Jakarta – Ketua Setara Institute Hendardi, menilai propaganda tentang kebangkitan Partai Komunis Indonesia (PKI) yang mengaitkan sejumlah kegiatan mempromosikan pengungkapan kebenaran peristiwa 1965, baik melalui film, diskusi, penerbitan buku dll diduga merupakan desain pihak-pihak tak bertanggung jawab untuk mengadu domba masyarakat.
“Juga menghalangi niat negara melakukan rekonsiliasi, dan membenarkan seluruh pembatasan dan persekusi kebebasan sipil,” tegas Hendardi, Senin (9/5/2016).
Menurutnya, penyebaran stigma PKI terhadap beberapa kegiatan telah membangkitkan kebencian orang pada upaya-upaya persuasif, dialogis, dan solutif bagi pemenuhan hak-hak korban peristiwa 1965.
“Agak ganjil ketika TNI dan Polri merasa confirm bahwa PKI akan bangkit, padahal mereka memiliki intelijen yang bisa memberikan informasi akurat perihal fenomena di balik berbagai pembatasan dan persekusi atas kebebasan berekspresi, berpendapat, dan berkumpul yang dalam 3 bulan terakhir terus terjadi,” beber dia.

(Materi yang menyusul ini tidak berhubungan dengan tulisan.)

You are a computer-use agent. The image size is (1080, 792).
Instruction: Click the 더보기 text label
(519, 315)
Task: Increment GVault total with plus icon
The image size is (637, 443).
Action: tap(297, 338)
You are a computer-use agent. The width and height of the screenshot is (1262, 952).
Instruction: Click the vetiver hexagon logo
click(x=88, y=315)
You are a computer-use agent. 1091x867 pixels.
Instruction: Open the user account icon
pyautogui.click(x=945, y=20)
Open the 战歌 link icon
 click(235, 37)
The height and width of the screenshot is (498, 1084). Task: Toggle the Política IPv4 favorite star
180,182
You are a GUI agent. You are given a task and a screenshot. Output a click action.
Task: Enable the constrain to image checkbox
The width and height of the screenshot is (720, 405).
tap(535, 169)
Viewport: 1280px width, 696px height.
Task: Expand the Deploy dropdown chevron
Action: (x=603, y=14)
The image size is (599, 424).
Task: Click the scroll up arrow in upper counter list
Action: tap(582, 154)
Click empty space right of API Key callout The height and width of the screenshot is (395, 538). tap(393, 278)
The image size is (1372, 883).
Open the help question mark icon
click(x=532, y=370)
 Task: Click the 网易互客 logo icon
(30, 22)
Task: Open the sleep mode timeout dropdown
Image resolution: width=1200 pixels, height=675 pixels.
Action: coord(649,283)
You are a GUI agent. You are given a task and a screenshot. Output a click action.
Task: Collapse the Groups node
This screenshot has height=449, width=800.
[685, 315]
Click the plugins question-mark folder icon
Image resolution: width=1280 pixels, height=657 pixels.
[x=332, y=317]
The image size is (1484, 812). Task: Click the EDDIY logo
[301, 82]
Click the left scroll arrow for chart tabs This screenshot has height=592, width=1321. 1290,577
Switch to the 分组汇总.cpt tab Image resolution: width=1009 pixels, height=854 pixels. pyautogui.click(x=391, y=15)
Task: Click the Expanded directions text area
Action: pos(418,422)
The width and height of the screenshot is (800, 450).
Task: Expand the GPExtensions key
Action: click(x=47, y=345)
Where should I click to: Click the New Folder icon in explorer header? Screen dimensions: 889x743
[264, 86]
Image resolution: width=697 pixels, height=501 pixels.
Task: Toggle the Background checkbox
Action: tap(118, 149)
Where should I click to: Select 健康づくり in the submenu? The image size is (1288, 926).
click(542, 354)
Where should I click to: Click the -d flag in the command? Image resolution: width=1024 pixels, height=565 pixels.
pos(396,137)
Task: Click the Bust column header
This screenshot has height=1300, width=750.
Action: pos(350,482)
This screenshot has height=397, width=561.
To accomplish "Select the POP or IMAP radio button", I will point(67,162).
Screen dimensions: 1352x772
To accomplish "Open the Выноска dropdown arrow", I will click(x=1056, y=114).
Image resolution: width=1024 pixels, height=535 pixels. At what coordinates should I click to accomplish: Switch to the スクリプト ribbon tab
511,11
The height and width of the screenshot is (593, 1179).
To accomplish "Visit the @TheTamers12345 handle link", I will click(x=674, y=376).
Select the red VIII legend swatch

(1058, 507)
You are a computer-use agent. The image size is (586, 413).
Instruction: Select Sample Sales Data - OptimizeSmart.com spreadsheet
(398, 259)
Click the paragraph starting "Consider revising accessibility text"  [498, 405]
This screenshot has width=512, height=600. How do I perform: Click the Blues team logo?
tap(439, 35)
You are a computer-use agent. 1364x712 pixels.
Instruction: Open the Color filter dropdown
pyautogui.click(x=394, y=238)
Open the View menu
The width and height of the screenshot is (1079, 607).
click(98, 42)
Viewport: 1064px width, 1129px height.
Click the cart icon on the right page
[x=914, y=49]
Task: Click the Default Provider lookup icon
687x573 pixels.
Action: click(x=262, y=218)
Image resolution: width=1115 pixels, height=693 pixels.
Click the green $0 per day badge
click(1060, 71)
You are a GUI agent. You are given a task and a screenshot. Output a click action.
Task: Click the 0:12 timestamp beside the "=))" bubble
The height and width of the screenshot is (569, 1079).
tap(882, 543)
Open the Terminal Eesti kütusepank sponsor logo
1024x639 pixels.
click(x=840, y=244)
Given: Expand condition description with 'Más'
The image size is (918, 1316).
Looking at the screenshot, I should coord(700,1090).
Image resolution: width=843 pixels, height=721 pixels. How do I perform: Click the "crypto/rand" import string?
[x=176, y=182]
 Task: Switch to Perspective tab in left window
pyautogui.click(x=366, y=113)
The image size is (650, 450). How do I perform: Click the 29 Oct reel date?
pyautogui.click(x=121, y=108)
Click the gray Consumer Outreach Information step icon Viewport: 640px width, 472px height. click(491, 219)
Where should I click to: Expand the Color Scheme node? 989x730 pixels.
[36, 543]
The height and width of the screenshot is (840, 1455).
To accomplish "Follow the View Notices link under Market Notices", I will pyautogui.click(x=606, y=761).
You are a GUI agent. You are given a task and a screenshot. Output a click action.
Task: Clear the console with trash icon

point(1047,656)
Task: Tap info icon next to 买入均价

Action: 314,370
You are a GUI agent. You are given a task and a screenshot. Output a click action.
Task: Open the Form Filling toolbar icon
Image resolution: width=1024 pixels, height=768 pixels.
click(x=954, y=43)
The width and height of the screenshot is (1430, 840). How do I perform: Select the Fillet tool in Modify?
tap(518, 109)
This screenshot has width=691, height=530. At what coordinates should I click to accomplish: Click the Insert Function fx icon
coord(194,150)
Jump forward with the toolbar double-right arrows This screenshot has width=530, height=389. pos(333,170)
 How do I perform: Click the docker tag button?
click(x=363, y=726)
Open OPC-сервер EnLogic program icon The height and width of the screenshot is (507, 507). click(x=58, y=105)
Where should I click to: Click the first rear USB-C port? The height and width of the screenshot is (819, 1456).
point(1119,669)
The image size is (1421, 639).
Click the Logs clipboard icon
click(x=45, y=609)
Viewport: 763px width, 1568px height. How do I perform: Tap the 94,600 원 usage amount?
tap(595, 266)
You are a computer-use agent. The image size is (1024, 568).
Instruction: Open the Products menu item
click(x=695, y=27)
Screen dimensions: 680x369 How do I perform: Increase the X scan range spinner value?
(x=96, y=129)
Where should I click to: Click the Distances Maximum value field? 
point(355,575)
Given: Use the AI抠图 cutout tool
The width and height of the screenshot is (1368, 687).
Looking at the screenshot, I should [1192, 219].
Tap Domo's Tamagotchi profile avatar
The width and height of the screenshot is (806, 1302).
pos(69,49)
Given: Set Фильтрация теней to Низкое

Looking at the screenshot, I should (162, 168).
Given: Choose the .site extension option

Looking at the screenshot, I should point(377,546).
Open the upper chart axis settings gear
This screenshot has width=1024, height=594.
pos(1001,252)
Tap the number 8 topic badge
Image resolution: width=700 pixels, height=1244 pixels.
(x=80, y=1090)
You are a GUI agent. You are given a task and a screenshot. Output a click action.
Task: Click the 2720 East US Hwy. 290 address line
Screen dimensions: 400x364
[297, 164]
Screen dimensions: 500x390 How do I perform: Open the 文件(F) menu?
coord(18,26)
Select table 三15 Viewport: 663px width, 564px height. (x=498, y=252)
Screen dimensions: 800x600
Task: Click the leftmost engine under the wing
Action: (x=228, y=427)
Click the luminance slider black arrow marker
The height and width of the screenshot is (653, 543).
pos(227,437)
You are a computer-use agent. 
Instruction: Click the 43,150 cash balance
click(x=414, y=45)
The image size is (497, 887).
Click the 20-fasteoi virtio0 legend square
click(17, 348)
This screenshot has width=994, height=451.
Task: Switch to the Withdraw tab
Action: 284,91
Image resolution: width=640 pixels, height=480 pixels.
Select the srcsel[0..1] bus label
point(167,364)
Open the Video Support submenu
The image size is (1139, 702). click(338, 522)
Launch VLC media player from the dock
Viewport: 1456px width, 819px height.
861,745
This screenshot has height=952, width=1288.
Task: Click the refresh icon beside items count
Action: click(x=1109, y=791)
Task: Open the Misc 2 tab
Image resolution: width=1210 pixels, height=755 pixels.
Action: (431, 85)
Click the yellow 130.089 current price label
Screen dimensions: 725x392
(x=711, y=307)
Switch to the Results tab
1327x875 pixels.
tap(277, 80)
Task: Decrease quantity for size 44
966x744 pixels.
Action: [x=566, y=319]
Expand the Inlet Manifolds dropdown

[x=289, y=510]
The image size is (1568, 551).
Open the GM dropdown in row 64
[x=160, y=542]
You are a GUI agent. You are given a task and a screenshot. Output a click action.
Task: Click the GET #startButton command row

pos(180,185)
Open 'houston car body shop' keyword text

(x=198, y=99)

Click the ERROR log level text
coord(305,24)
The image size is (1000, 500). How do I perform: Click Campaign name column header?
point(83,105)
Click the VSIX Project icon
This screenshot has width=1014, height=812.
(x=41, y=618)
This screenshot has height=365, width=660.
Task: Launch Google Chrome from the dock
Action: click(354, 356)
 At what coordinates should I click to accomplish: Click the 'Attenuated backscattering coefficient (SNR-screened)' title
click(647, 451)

Hendardi melanjut kalangan awam pun sebenarnya ragu akan propaganda kebangkitan PKI mengingat konstruksi ketatanegaraan Indonesia yang semakin demokratis. Di sisi lain, kata dia, PKI sebagai sebuah partai juga mustahil bisa berdiri di Indonesia. Sikap TNI dan Polri yang turut mereproduksi propaganda tersebut menunjukkan bahwa intelijen mereka tidak bekerja.
“Atau bisa jadi justru pihak TNI adalah bagian dari kelompok yang melakukan penolakan atas upaya masyarakat sipil mendorong pengungkapan kebenaran,” ungkapnya.
Lebih jauh, Hendardi mengatakan situasi ini jelas tidak produktif bagi praktik demokrasi dan pemajuan HAM. Apalagi statement-statement Menhan RI misalnya, bukan malah menyejukkan tapi malah menyebarkan kebencian dan memperkuat segregasi sosial. Publik perlu tahu bahwa korban dari propaganda itu bukan hanya korban 1965 tetapi kebebasan sipil warga. Bahkan mereka yang tidak membahas soal PKI pun dipersekusi dengan stigma yang sama.
“Jokowi sebaiknya segera bersikap soal rencana menyusun skema penuntasan pelanggaran HAM berat masa lalu, sehingga dinamika dan kohesi sosial tidak rusak akibat propaganda-propaganda yang tidak berdasar,” tandasnya.